Pedro Miguel
Dole y la nada

Si todavía queda alguna sensatez en este mundo, la campaña republicana está muerta: Robert Dole y su compañero de fórmula no tienen nada que ofrecer ante un Clinton que, a fin de cuentas, ha demostrado que es razonablemente capaz de administrar la pausada y discreta declinación de la presencia estadunidense en el mundo.

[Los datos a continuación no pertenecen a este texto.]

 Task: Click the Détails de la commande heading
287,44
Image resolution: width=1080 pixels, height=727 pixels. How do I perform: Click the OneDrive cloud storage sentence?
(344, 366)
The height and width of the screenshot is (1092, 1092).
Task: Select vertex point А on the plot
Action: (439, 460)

Para que los republicanos pudieran hacer algo con su programa de destino manifiesto, Estados Unidos tendría que estar afrontando serios peligros domésticos o graves riesgos planetarios. Pero ni unos ni otros están a la vista. Adentro la economía marcha en forma decorosa y afuera no hay nadie que cuestione seriamente el liderazgo estadunidense. A falta de algo mejor, Saddam Hussein, el último gran enemigo de Washington, tuvo que ser sintetizado en los laboratorios de los medios de información y la oportunidad de ejercer la fuerza bélica se agotó en unas semanas infames allá por 1991.

De entonces a la fecha, el planeta, salvo películas, no ha producido nada que pueda seriamente ser considerado como una amenaza a la seguridad nacional de Estados Unidos: los serbios no pueden amagar más que a los bosnios, Corea del Norte es una ruina humana y económica, Irán está encerrado y feliz en su medioevo islámico, los gobiernos de Siria y Libia viven de proferir bravatas evidentes y las tribus que se exterminan unas a otras en Africa sólo son un peligro para sí mismas.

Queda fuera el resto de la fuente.